Nella conferenza stampa partecipano anche altri membri M5s, l’ex sottosegretario alla Giustizia Vittorio Ferraresi, Eugenio Saitta e Marco Pellegrini: «Dobbiamo essere compatti come Parlamento, perché lo Stato deve tenere altissima la guardia nella lotta contro le mafie e in questo dev’essere unito. […] La sentenza è un colpo mortale all’ergastolo ostativo».
L’ATTACCO DEL M5S E LA PROPOSTA DI LEGGE
Il Movimento 5 Stelle ripropone dunque la proposta di modifica alla legge per la quale i grillini hanno più volte invocato la collaborazione degli altri partiti: prevede che i benefici possano essere concessi agli ergastolani ostativi anche in assenza di collaborazione, «purché il condannato dimostri l’integrale adempimento delle obbligazioni civili derivanti dal reato o la assoluta impossibilità di tale adempimento, e fornisca elementi concreti, ulteriori rispetto alla regolare condotta carceraria e alla partecipazione al percorso rieducativo, che consentono di escludere l’attualità di collegamenti con la criminalità organizzata, terroristica o eversiva, e, comunque, con il contesto in cui il reato è stato commesso, nonché di escludere il pericolo di ripristino di tali collegamenti, tenendo conto delle circostanze personali ed ambientali», spiega ancora Ferraresi in conferenza stampa con l’ex Guardasigilli.
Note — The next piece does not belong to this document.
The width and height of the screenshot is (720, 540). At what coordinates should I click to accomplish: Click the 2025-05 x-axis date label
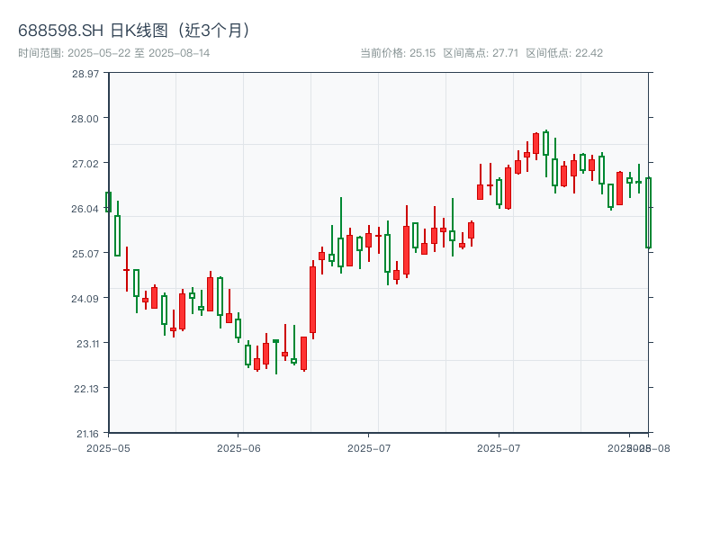pyautogui.click(x=108, y=447)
La proposta punta ad “obbligare” il condannato all’ergastolo ostativo «a dimostrare di avere tagliato i collegamenti con associazioni criminali e che non ci sia il pericolo che, in futuro, possa tornare sui propri passi»: conclude Ferraresi, «È una prova molto più difficile e non basteranno una dichiarazione o la valutazione della buona condotta o il percorso rieducativo».
Come però annota il quotidiano “Il Dubbio” rispondendo alle accuse lanciate dal M5s contro la Consulta, sarebbe stato lo stesso Falcone a giudicare in vita che l’ergastolo senza condizionale «sarebbe stato incostituzionale. Il primo decreto legge del 13 maggio 1991, il numero 152, Falcone, all’epoca Direttore generale degli affari penali del ministero di Grazia e Giustizia, non aveva infatti escluso la possibilità dei benefici in assenza di collaborazione, bensì aveva allungato i termini per ottenerla. E fu solo dopo la morte di Falcone, dunque, che venne introdotto quell’automatismo oggi considerato incostituzionale dal giudice della legge».